How Steel Is Made
Steel is primarily produced using one of two methods: Blast Furnace or Electric Arc Furnace.
The blast furnace is the first step in producing steel from iron oxides. The first blast furnaces appeared in the 14th century and produced one ton per day. Even though equipment is improved and higher production rates can be achieved, the processes inside the blast furnace remain the same. The blast furnace uses coke, iron ore and limestone to produce pig iron.
Coal is a key part of the coke-making process. The coal is crushed and ground into a powder and then charged into an oven where it is heated to approximately 1800°F in the absence of oxygen. As the oven is heated, the coal begins to melt so most of the volatile matter such as oil, tar, hydrogen, nitrogen and sulfur are removed. The cooked coal, called coke, is removed from the oven after 18 to 24 hours of reaction time. The coke is cooled and screened into pieces ranging from one inch to four inches. The coke is a porous, hard black rock of concentrated carbon (contains 90 to 93 percent carbon), which has some ash and sulfur but compared to raw coal is very strong. The strong pieces of coke with a high energy value provide permeability, heat and gases which are required to reduce and melt the iron ore, pellets and sinter.

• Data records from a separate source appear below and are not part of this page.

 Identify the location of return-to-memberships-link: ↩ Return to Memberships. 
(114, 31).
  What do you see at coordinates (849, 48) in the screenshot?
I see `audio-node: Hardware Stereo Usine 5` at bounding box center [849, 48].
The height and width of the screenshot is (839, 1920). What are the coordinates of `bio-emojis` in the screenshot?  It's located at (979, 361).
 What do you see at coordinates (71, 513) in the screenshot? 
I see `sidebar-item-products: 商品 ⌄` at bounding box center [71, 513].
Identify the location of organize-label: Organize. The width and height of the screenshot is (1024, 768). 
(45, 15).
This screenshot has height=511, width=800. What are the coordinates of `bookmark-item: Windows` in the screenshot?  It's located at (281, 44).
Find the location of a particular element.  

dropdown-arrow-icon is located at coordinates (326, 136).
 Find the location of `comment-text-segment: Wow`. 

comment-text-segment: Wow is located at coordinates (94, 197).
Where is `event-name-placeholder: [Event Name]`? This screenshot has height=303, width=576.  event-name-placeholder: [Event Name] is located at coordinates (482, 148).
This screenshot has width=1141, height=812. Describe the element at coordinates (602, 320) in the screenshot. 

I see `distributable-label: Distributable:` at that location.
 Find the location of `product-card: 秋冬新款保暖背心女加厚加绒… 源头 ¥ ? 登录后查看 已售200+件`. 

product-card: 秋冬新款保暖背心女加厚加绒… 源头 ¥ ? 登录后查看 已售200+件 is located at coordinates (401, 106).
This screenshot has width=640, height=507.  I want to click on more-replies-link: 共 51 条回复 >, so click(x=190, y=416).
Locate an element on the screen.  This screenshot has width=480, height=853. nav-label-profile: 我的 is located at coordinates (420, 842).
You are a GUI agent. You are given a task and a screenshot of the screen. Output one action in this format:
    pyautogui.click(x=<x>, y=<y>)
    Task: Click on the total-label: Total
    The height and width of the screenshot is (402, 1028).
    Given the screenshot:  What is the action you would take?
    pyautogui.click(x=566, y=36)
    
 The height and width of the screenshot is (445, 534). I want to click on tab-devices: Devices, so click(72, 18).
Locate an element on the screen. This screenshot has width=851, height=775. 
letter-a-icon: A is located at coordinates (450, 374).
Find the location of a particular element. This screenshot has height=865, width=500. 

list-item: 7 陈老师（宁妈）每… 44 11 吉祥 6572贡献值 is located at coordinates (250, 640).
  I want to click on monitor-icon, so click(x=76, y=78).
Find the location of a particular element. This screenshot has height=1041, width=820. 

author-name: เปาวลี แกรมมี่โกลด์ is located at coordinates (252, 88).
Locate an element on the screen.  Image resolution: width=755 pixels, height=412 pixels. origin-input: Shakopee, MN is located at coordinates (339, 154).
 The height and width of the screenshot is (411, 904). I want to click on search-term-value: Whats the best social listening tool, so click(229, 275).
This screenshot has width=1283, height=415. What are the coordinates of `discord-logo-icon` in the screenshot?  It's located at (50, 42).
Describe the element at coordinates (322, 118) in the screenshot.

The first electric arc furnaces (EAFs) appeared in the late 19th Century. The use of EAFs has expanded and now accounts for nearly 2/3 of steel production in the United States. The EAF is different from the blast furnace as it produces steel by using an electrical current to melt scrap steel and/or direct reduced iron. The EAF uses scrap steel and electricity to produce molten steel.